Set down, word for word, each line from the top of the data through the line that has "栃木県 (80, 2147)"; omit every picture.

══ MATERIAL SHOWN ══

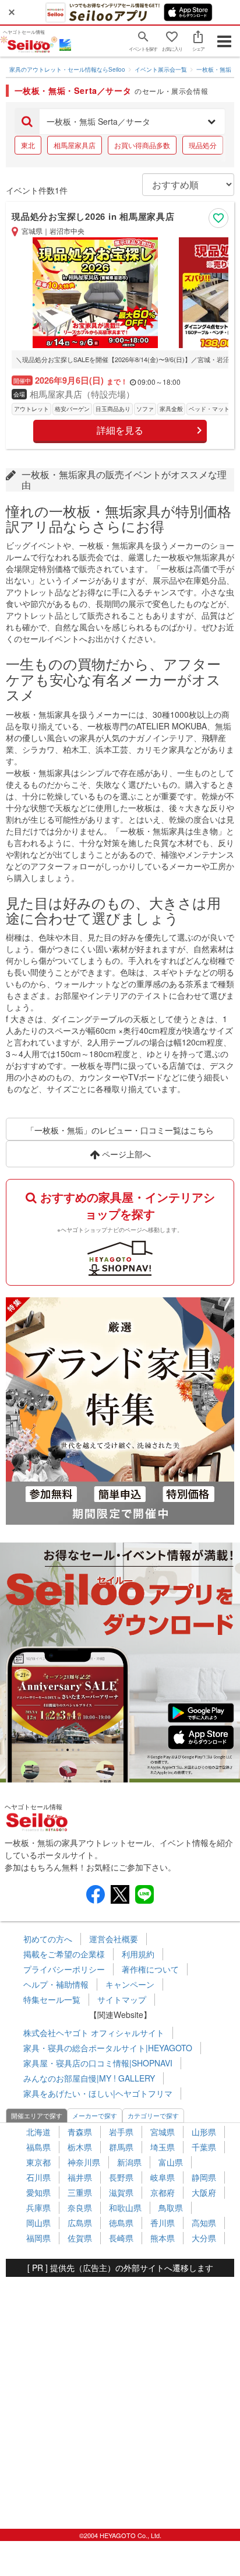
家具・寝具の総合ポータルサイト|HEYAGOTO (107, 2048)
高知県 (204, 2222)
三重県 (80, 2192)
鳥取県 (170, 2207)
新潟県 (129, 2162)
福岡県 (38, 2238)
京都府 (162, 2192)
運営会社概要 (113, 1939)
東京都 (38, 2162)
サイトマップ (121, 1999)
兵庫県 (38, 2207)
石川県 (38, 2177)
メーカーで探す (94, 2115)
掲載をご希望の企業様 (64, 1954)
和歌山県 (125, 2207)
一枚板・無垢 (213, 69)
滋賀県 (121, 2192)
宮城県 (162, 2132)
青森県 (80, 2132)
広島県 (80, 2222)
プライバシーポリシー (64, 1969)
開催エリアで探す (36, 2115)
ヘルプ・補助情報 (56, 1984)
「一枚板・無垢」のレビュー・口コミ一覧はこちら (120, 1130)
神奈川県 (84, 2162)
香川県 (162, 2222)
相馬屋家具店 (75, 145)
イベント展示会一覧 (161, 69)
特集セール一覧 (51, 1999)
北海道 (38, 2132)
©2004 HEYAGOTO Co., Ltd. (120, 2535)
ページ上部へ (125, 1154)
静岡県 (204, 2177)
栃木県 (80, 2147)
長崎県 (121, 2238)
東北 (28, 145)
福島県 (38, 2147)
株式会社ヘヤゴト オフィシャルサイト (93, 2032)
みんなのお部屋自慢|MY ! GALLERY (89, 2078)
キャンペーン (129, 1984)
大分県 (204, 2238)
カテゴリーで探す (153, 2115)
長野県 (121, 2177)
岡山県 (38, 2222)
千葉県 (204, 2147)
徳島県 (121, 2222)
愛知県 (38, 2192)
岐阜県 (162, 2177)
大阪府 (204, 2192)
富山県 (170, 2162)
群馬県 (121, 2147)
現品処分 (203, 145)
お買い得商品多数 (142, 145)
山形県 (204, 2132)
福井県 (80, 2177)
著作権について (150, 1969)
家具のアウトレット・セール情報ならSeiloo (67, 69)
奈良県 (80, 2207)
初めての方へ (47, 1939)
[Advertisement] (120, 2397)
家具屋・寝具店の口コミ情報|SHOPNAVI (97, 2063)
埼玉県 (162, 2147)
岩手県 (121, 2132)
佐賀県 (80, 2238)
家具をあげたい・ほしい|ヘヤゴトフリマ (97, 2093)
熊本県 (162, 2238)
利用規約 (138, 1954)
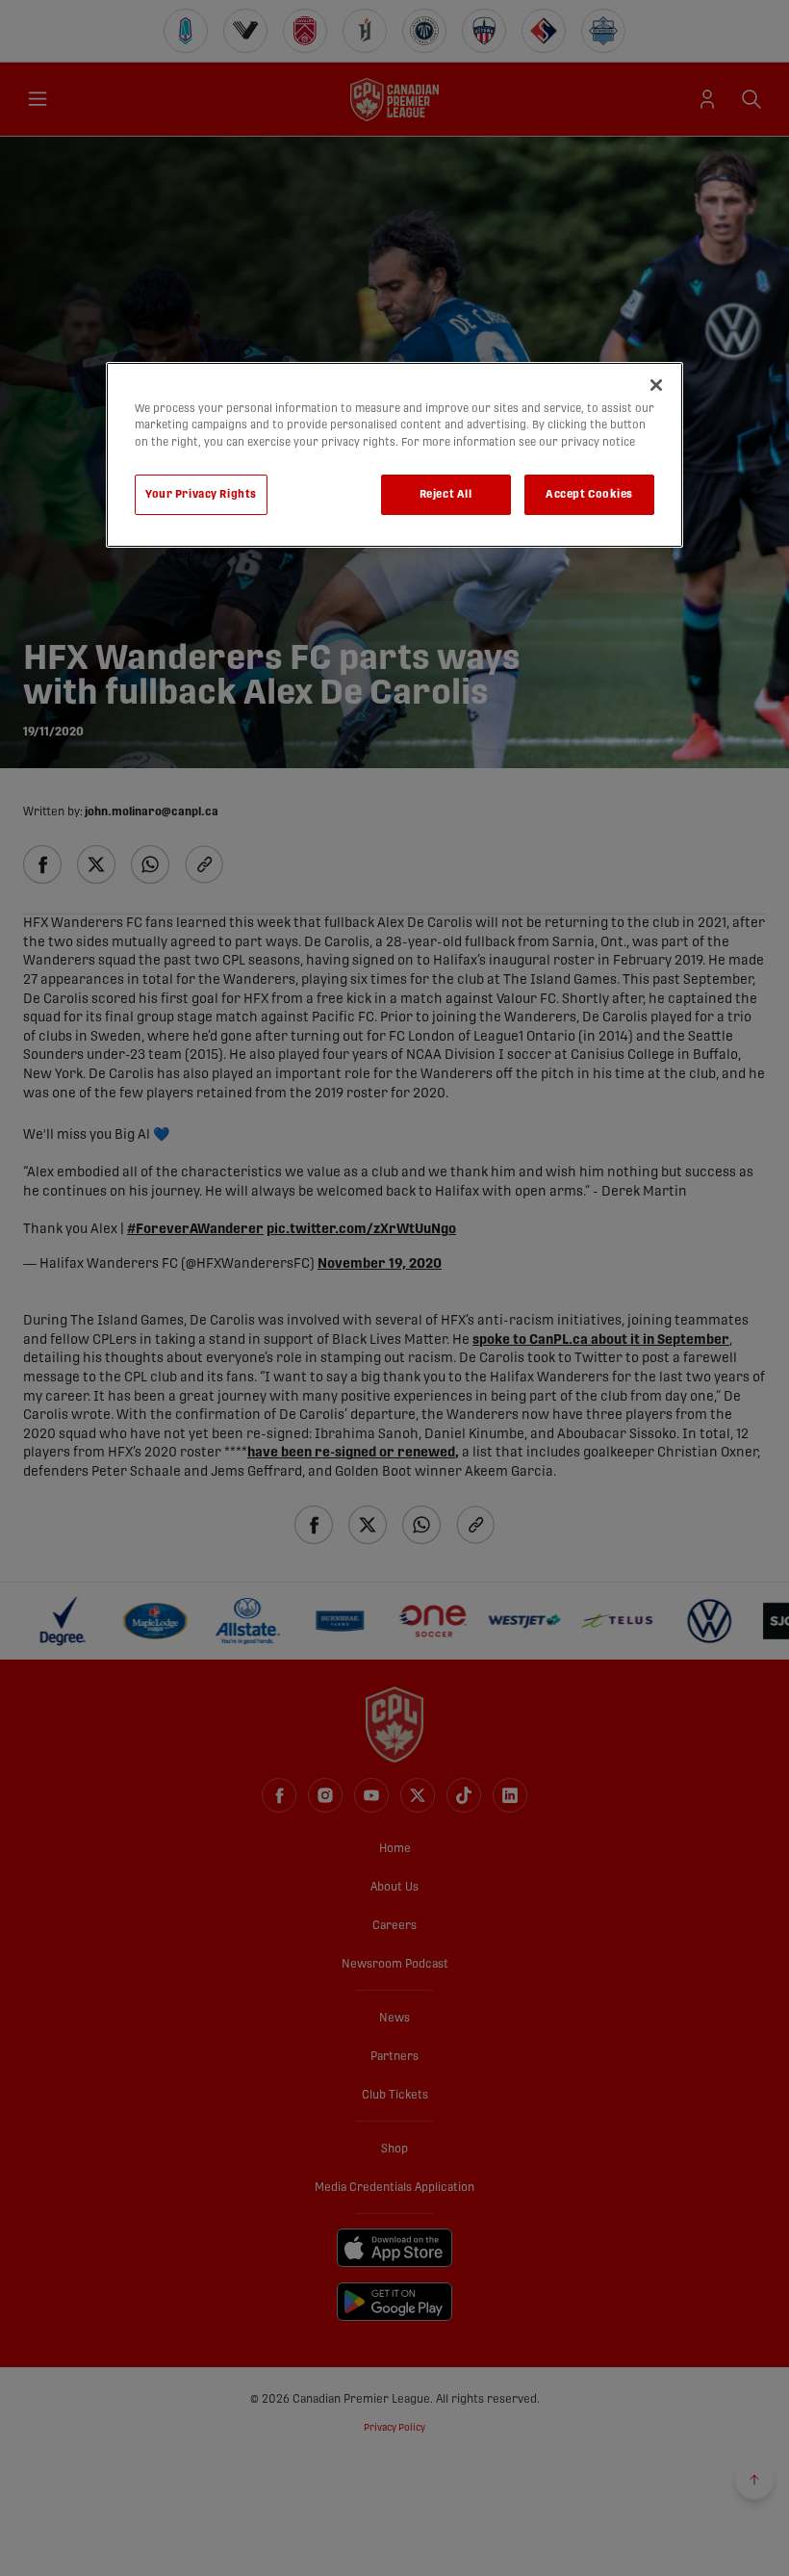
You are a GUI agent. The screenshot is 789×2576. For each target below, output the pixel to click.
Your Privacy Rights (201, 494)
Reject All (446, 494)
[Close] (656, 385)
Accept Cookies (589, 494)
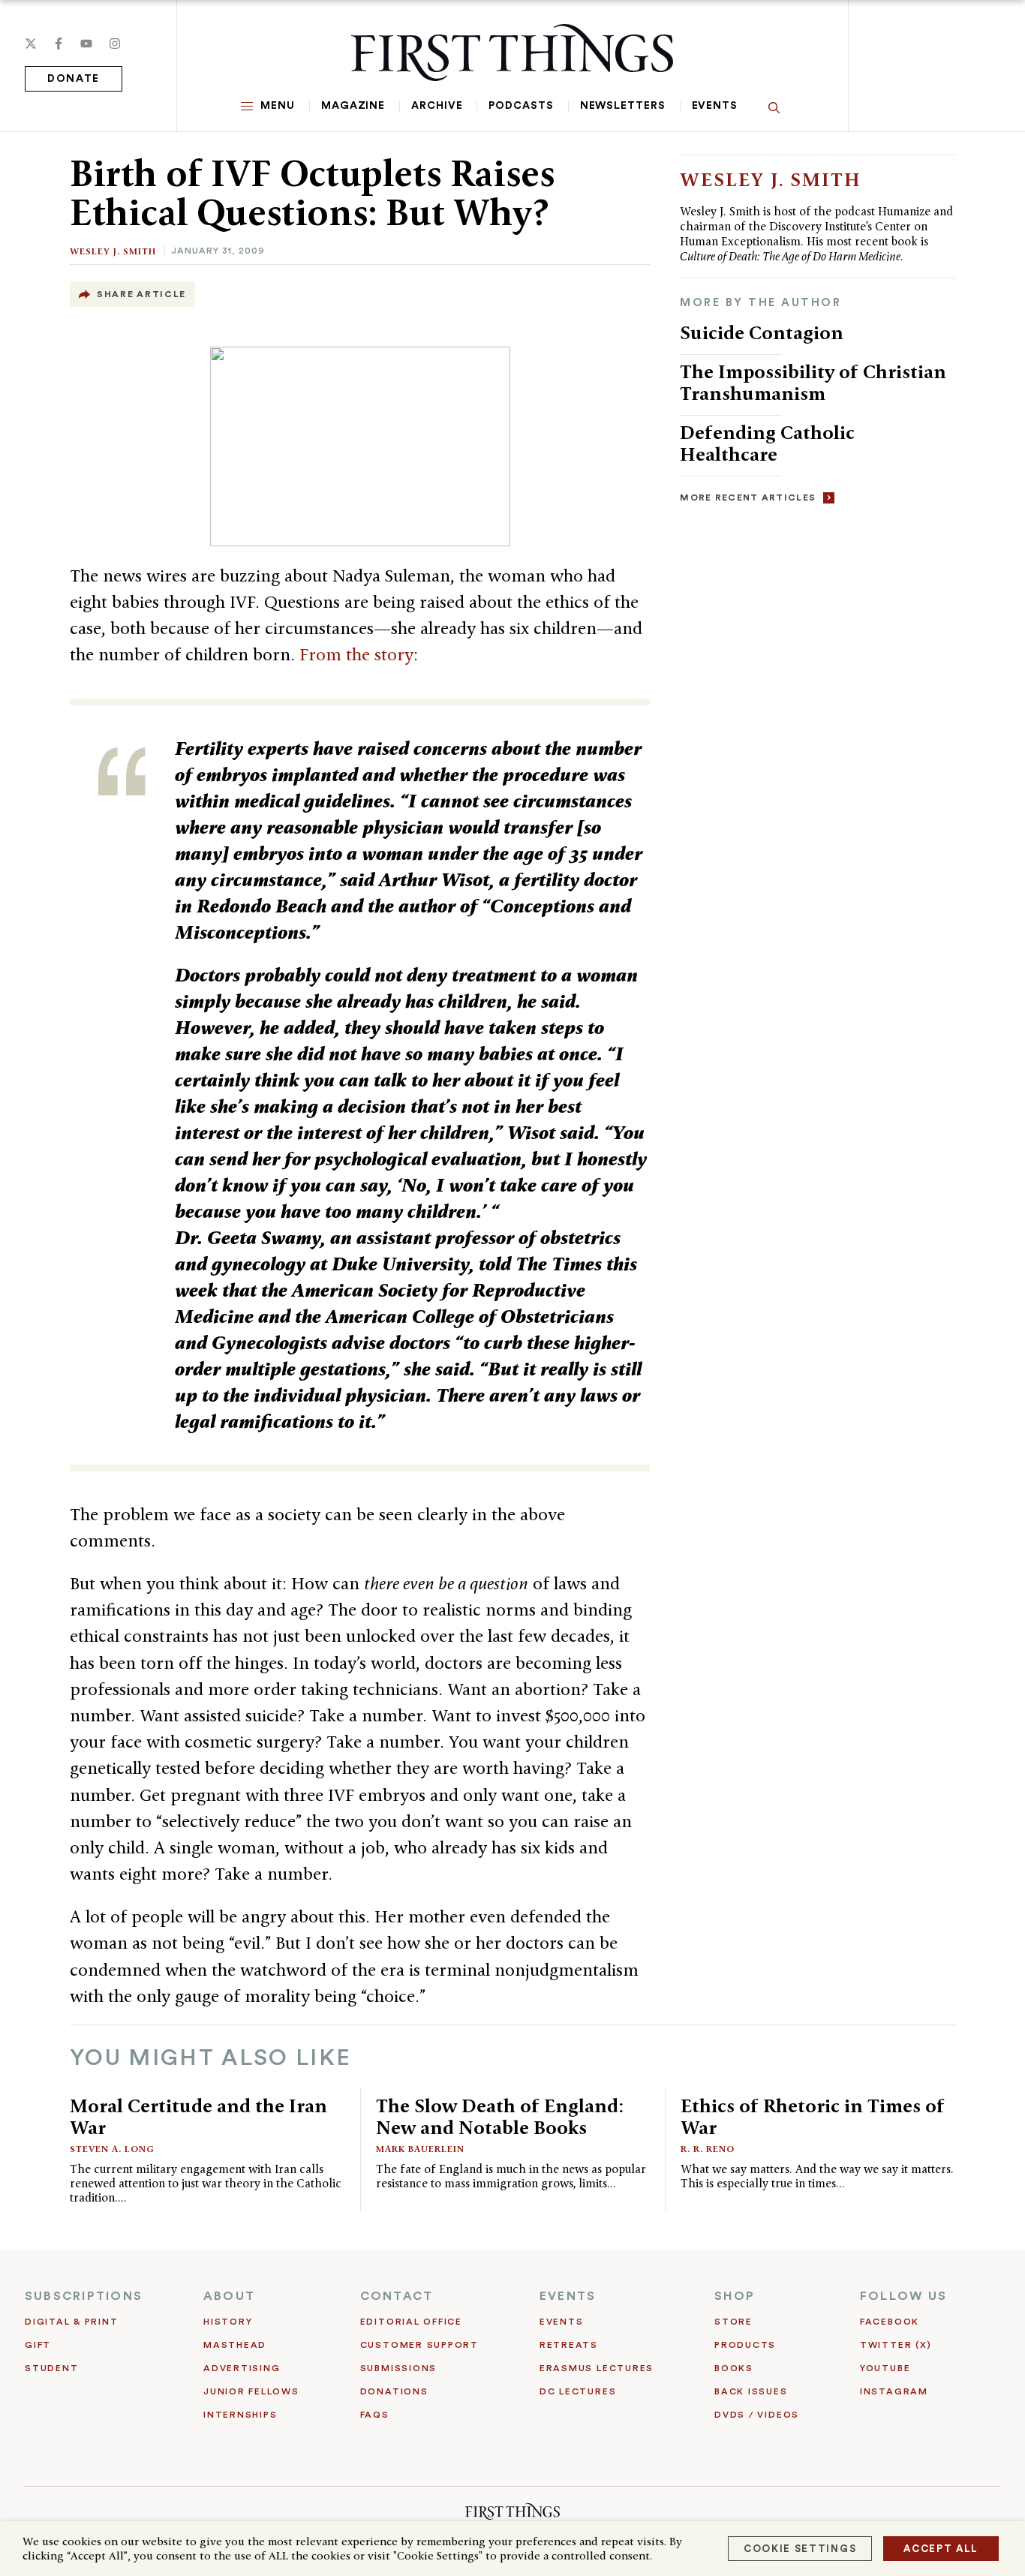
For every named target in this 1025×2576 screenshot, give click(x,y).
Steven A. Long (112, 2148)
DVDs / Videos (756, 2414)
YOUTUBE (885, 2368)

═══

» TASK OUTPUT
家具・寝具の総合ポータルサイト|HEYAGOTO (107, 2048)
高知県 (204, 2222)
三重県 (80, 2192)
鳥取県 (170, 2207)
新潟県 (129, 2162)
福岡県 (38, 2238)
京都府 (162, 2192)
運営会社概要 (113, 1939)
東京都 (38, 2162)
サイトマップ (121, 1999)
兵庫県 (38, 2207)
石川県 (38, 2177)
メーカーで探す (94, 2115)
掲載をご希望の企業様 (64, 1954)
和歌山県 (125, 2207)
一枚板・無垢 (213, 69)
滋賀県 (121, 2192)
宮城県 (162, 2132)
青森県 (80, 2132)
広島県 (80, 2222)
プライバシーポリシー (64, 1969)
開催エリアで探す (36, 2115)
ヘルプ・補助情報 (56, 1984)
「一枚板・無垢」のレビュー・口コミ一覧はこちら (120, 1130)
神奈川県 (84, 2162)
香川県 (162, 2222)
相馬屋家具店 (75, 145)
イベント展示会一覧 (161, 69)
特集セール一覧 (51, 1999)
北海道 (38, 2132)
©2004 HEYAGOTO Co., Ltd. (120, 2535)
ページ上部へ (125, 1154)
静岡県 (204, 2177)
栃木県 (80, 2147)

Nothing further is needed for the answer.